Three Key Wedding Traditions from Greece
Traditional Greek weddings are full of practices that have specific meanings, all in relation to marriage or married life. Greek wedding traditions are filled with symbols representing peace, fertility, oneness, and a lot more.
Prior to the Ceremony
A Greek Orthodox practice involves having a formal engagement before the wedding, which is called the Service of Betrothal. This focuses on the ring exchange between the bride-to-be and groom-to-be. The girl’s mother will then present a gift, which is often an article that aids in housework. The groom also asks the father of the bride’s permission for his daughter’s hand in marriage.
The priest will bless the rings on two occasions: the engagement and the wedding. Before being wed the bride and groom to be will wear their rings on their left hands, and will then wear the rings on their right hands after the second blessing.
Today, more customary practices are being changed to fit the times. Yet, there are some that still hold fast and remain true to Greek traditions. Here, a number of basic traditions will be highlighted, but keep an open mind since there may be some slight differences in what you may have already seen.
During the Wedding Ceremony
An interesting aspect of a traditional Greek wedding is that couples do not exchange vows, unlike most religions. It is understood that the couple who wish to bind themselves in holy matrimony are there for reasons stated in customary vows; hence, there is no longer a need for these vows to be said out loud.
Traditional Greek weddings are not only romantic, but these are metaphorical, as well. All facets that are part of a Greek wedding represent unity and traditional values, which is like most wedding rituals.
Before the ceremony officially starts, wedding guests are asked to wait outside the church for the bride and groom. Once the bride arrives, usually adorned in a veil of orange or red to protect her from evil spirits, the guests follow the soon-to-be-wed couple into the church where they are seated together. Guests will be all seated together, not separated according to families like in most cultures.
Two basic ceremonies make up a traditional Greek wedding: the Service of Betrothal and the Service of the Sacrament of Marriage. The priest will sanctify the wedding rings during the formal engagement, and the rings will then be worn on the right hands of both bride and groom.
During the service of the Sacrament of Marriage, the couple will have to join their hands to signify unity as the priest presides over saying a series of prayers for them.

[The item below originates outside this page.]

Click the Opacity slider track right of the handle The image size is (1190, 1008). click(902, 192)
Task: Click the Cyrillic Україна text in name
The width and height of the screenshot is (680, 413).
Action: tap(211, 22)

The crowning of the husband and wife is another poignant element of a customary Greek wedding ceremony. The newly wedded couple will be adorned with crowns made of orange or white flowers that are joined with a white ribbon. This is also called a stefana. The stefana is a symbol of the honor given to the couple by God, and the ribbon represents unity. The religious sponsor, or Koumbaro, switches the crowns between the couples’ heads three times.
When the crowning ritual is done, it is followed by the common cup rite. Traditionally the priest performs a Gospel reading of Cana at Galilee, where Jesus performed his first miracle of transforming water into wine. The priest also does the same ritual by presenting wine to the couple and they drink from the cup three times.
The ceremonial walk follows as the couple, adorned with their crowns, circle the altar three times, signifying their first steps as husband and wife. Then comes the throwing of rice by the crowd towards the couple. The crowns are then taken off and the priest places a Bible between the intertwined fingers of the newlyweds. This signifies that only God has the power to break what He has blessed and united.
The Greek Wedding Reception
Greek wedding receptions focus on the family. It is a time filled with music, laughter and dancing – a celebration of the union of two loved ones. A wedding reception is often expected after a Greek wedding. There are, however, definite Greek rituals that make each party unique.
One difference is in the wedding dance. The Isaiah is performed by the bride and groom, while the Kaslamantiano is performed by the couple and guests forming a circle.
Ah, and then there’s the food. Of particular note are sugar-coated almonds. These are distributed in odd numbers to guests, symbolizing a unification that cannot be separated. Wedding guests can expect to be served authentic Greek fare and beverages.
Greek Orthodox weddings do not only honor the traditions and practices that begun in Ancient Greece. These are also emotional and moving. The allure of the special rites performed and the presentation of different symbols are there to ensure the couple’s perfect union.